What Grace couldn't deal with was that Joan started playing with her hair and now her hair was getting in Grace's face. It smelled like peaches, and it was driving her insane.

Girardi, she said, Get your hair out of my face.

Joan started whining about being too lazy to put her hair up, so could Grace braid it for her?

Grace said, Braid your own stupid hair, Girardi. Besides, did Joan actually think she knew how to braid hair?

Joan did her sulking thing and then her pouting thing, and during some momentary lapse in judgment, Grace got out of her chair and walked behind Joan and began twisting Joan's hair into a braid.

Very bad idea, because Joan's hair was soft and silky in Grace's hands, and a strange feeling came over Grace, settling in the pit of her stomach, like the time in fifth grade when Connor Evans saw her in the school yard waiting for her mom to pick her up, and he held her hand and split half an Aero bar with her. Her mother never showed up, but her dad arrived a few hours later, and Connor Evans moved to Seattle the following year. 

When Grace finished the braid, she saw that Joan had a scar on a back of her neck, a marred patch of skin that she had never noticed before. She wanted to put her hand on Joan's shoulder and run her thumb over that scar, but she resisted the urge, because it would lead to talking.

Talking perhaps about how Joan got that scar, and maybe Joan would ask Grace if she had scars, and Grace would not know how to answer her.
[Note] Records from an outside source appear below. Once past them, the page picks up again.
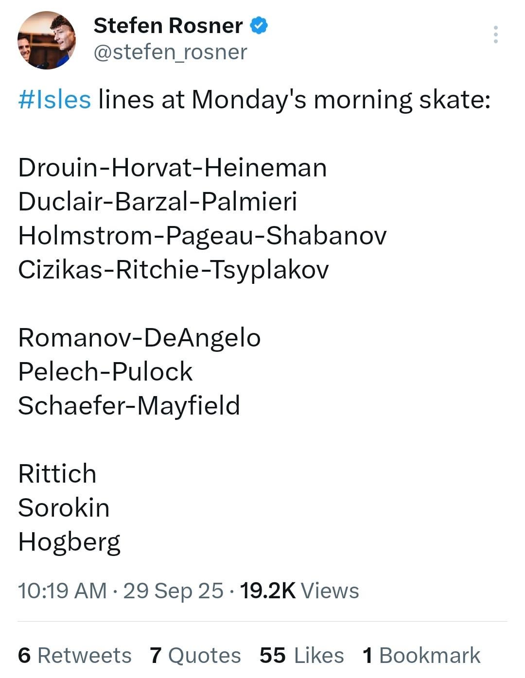Image resolution: width=525 pixels, height=678 pixels.
Task: Click the goalie name Hogberg
Action: (x=69, y=542)
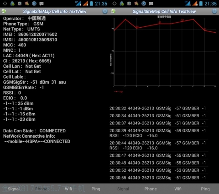Tap log entry 20:30:39 with RSSI -120
Viewport: 219px width, 194px height.
(x=158, y=133)
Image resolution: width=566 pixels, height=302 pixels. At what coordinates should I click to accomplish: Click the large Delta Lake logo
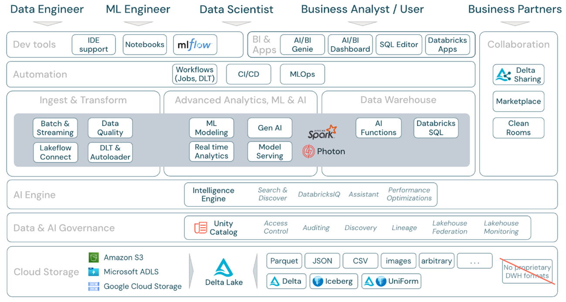[x=224, y=268]
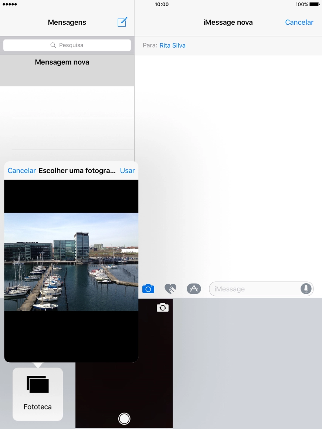Screen dimensions: 322x429
Task: Open Digital Touch heart icon
Action: point(170,289)
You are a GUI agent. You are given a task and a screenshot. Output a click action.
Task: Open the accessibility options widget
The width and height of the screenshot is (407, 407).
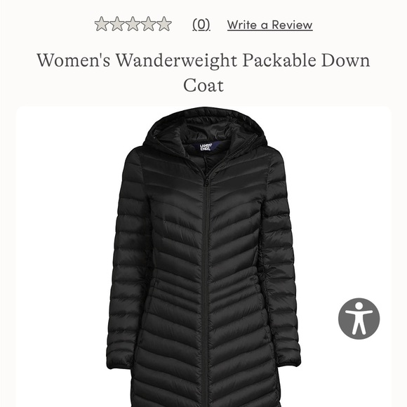pos(359,319)
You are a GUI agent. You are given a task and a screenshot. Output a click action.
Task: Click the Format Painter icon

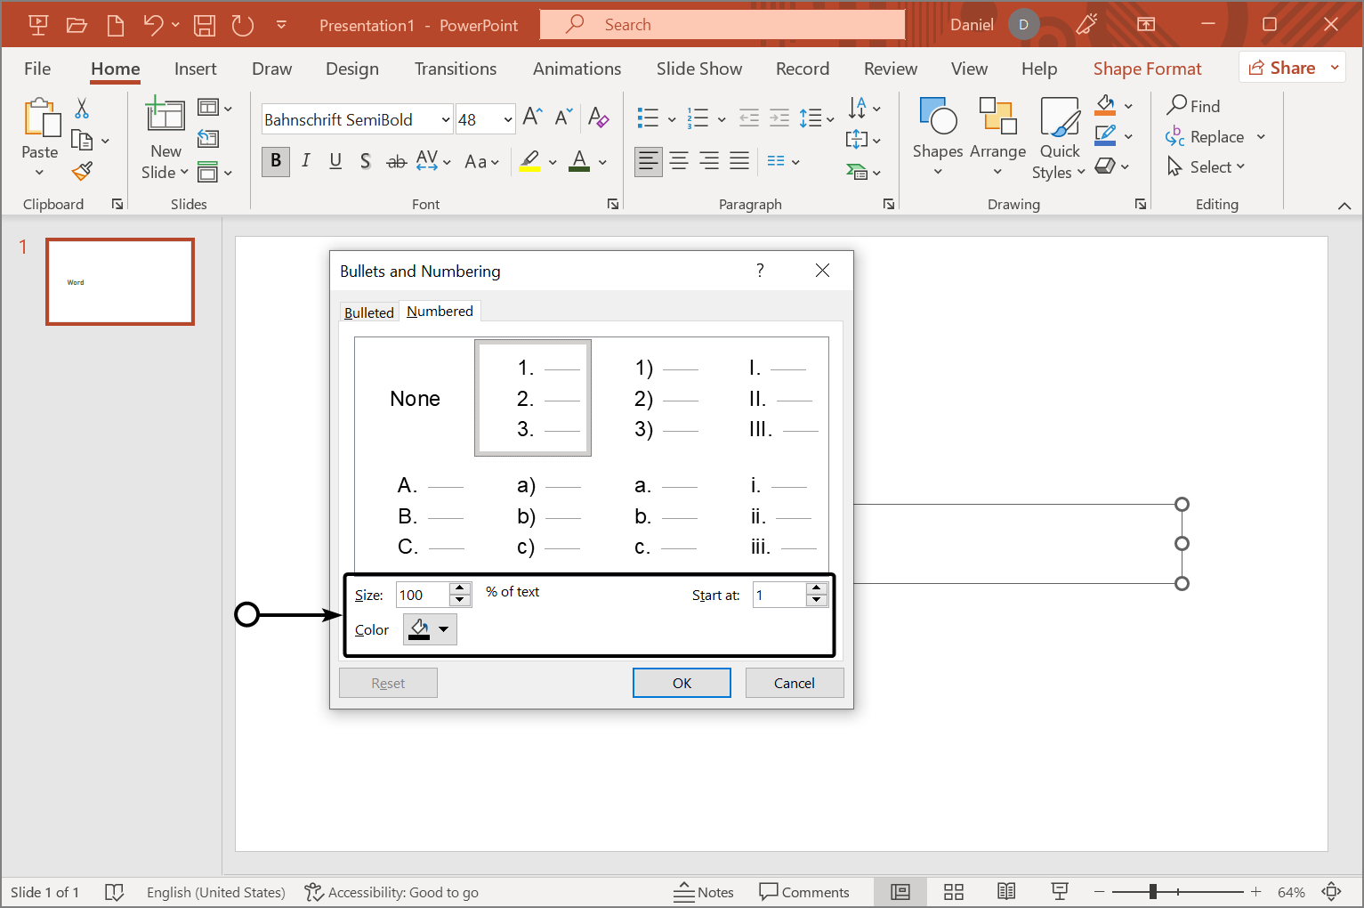pos(83,170)
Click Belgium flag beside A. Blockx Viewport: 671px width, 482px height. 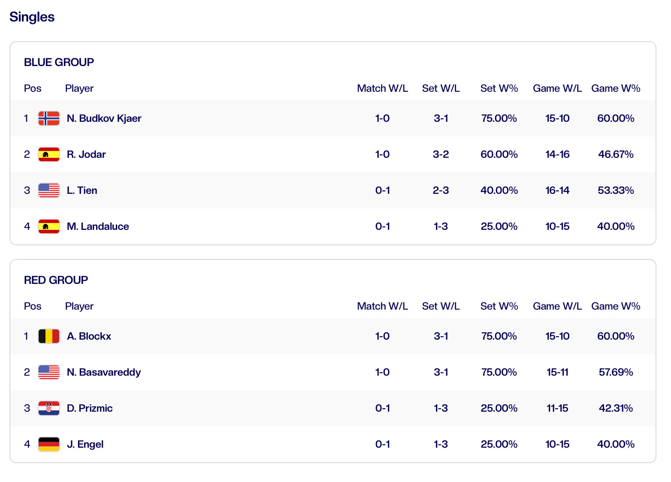click(48, 336)
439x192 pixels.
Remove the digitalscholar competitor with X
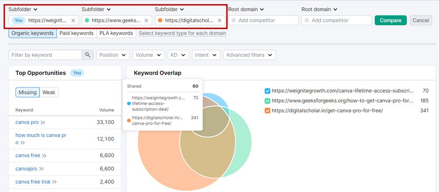[220, 20]
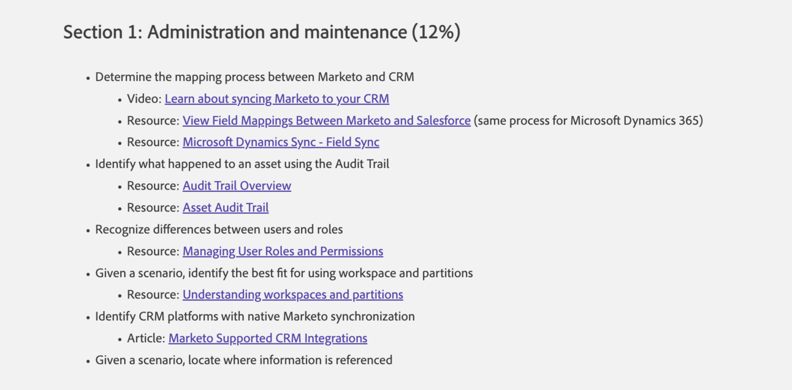Screen dimensions: 792x390
Task: Click 'Resource:' label before Managing User Roles
Action: (153, 251)
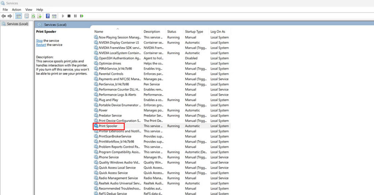Screen dimensions: 374x195
Task: Open Help via the blue question mark icon
Action: 48,16
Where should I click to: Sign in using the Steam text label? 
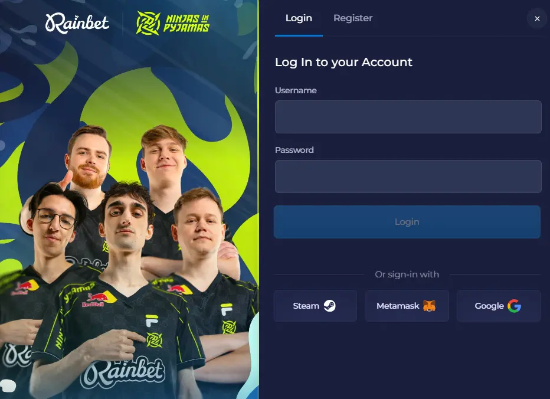306,306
There was a part of her so scared that Joan might want to know, want to see them, and there was another part of her that wanted Joan to know and see. Because Joan would fix them --- Joan was good at fixing things, even when they had been broken forever. 
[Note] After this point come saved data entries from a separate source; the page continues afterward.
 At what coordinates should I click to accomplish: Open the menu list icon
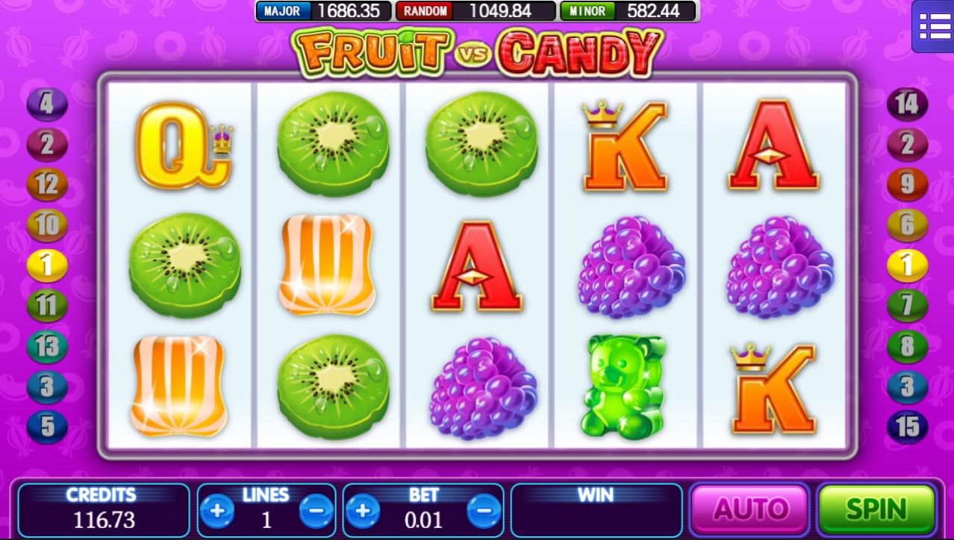(x=933, y=26)
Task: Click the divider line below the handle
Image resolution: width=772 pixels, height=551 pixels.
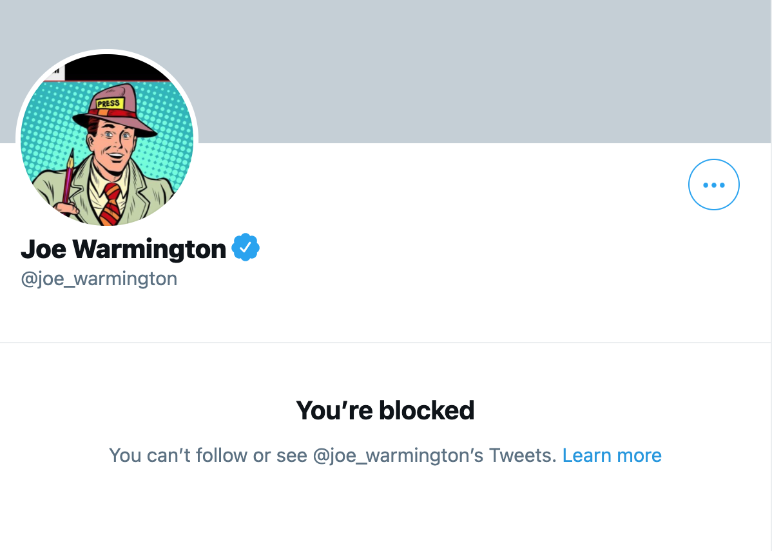Action: point(386,342)
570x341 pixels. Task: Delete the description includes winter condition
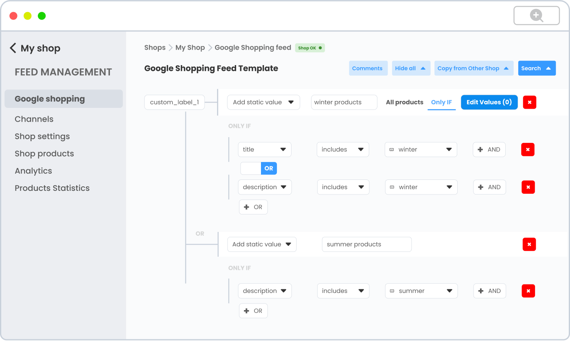(x=528, y=187)
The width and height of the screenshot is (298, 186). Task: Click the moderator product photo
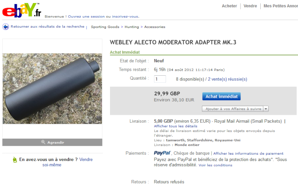(x=52, y=89)
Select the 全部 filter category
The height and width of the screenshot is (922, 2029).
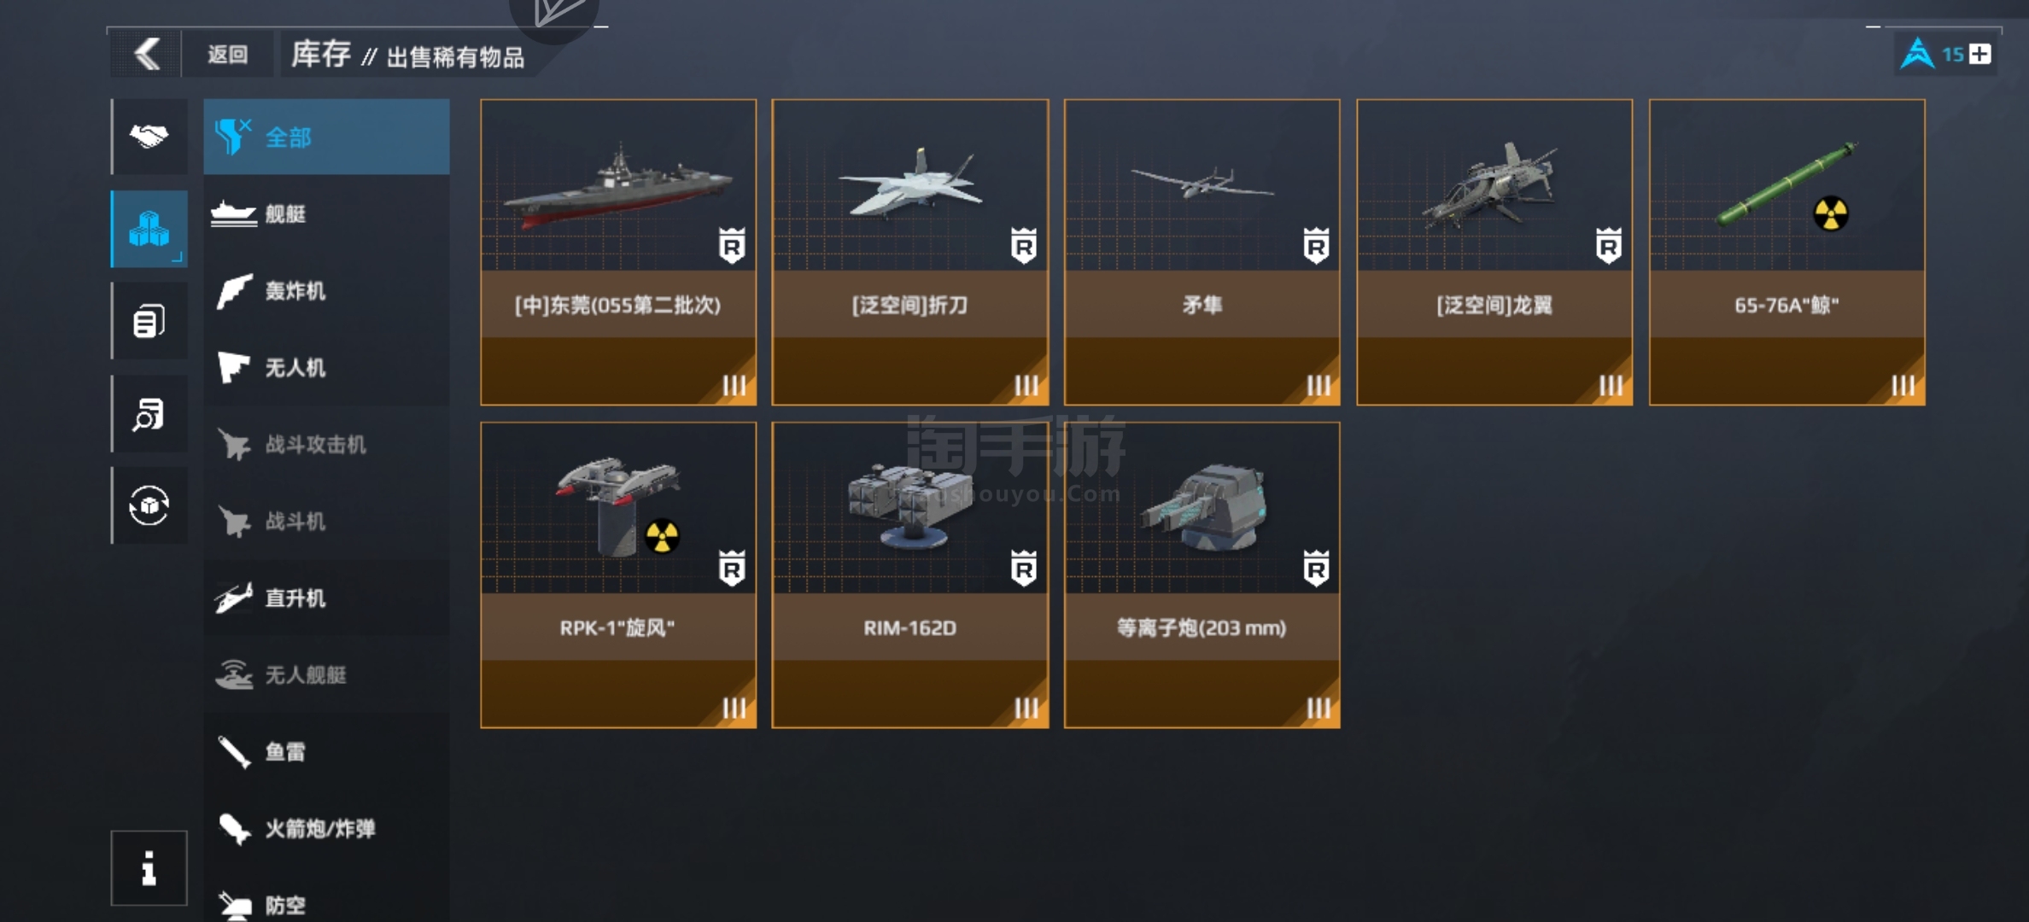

This sense of fear and want made Grace ill, so she just let the braid go, and Joan laughed, shaking out her hair like they did in those shampoo commercials which completely encouraged the oppressive standards of beauty society imposed on women.
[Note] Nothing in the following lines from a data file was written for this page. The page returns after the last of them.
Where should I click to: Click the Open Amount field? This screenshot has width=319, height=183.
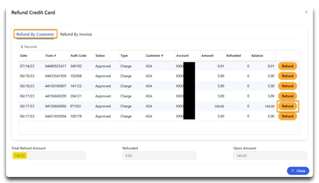(x=270, y=156)

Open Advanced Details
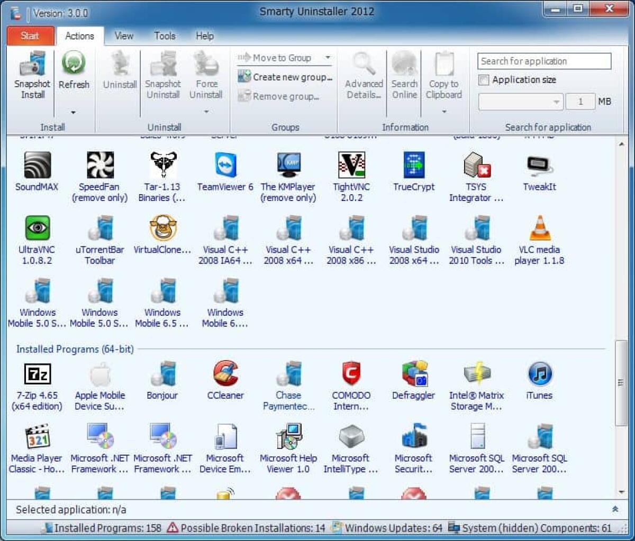pyautogui.click(x=363, y=77)
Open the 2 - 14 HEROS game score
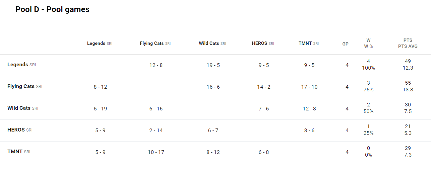The height and width of the screenshot is (174, 431). [x=156, y=131]
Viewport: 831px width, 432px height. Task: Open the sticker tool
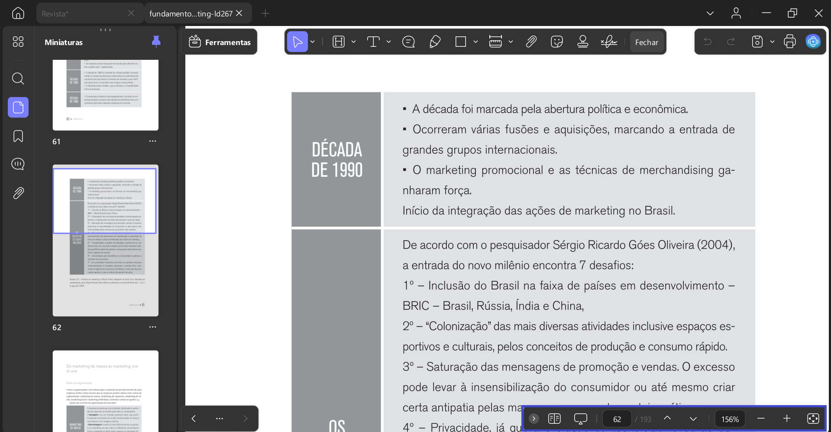click(x=556, y=42)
Mrs. Girardi came down and asked if they wanted cookies, and then Luke came down and said that they only wanted answers. Mrs. G. went to make the cookies while Luke and Joan bickered over Chemistry, and Grace decided that she had been Girardi-ed out for the evening and left with a dismissive wave.

She went to Adam's shed, where he was welding something onto something that used to be part of a car. It was weird and beautiful, and difficult to understand, like Adam himself. She sat and watched him work, and she didn't know how much time passed before she almost said, Rove, just dump Iris, okay? She's not going to make you happy.

Grace knew only Joan Girardi could make Adam happy, and she wanted him to be happy, because when he was happy, he reminded Grace of the little boy she used to know, the one with whom she made endless fleets of paper boats and filled up the bathtub so the paper boats could set sail. He reminded her of how they used to believe that it was possible to make a paper boat that didn't sink, and Adam deserved to have that belief again.

But words are weak and they didn't come. Instead Grace thought about Joan's hair, the way it smelled like peach shampoo and the perfect scar that hid behind it. She thought about Joan's fingers, how they were long and smooth, perfect piano hands, and she thought about that weird feeling which was nice, except it was also new and strange and kind of scary, because it held some power over her.

Grace watched in silence as Adam made his art, and she knew they were both thinking about the same person, but nobody knew Grace had these thoughts, these feelings, just like nobody knew about Grace's scars, so she was safe, because it was like they never existed at all.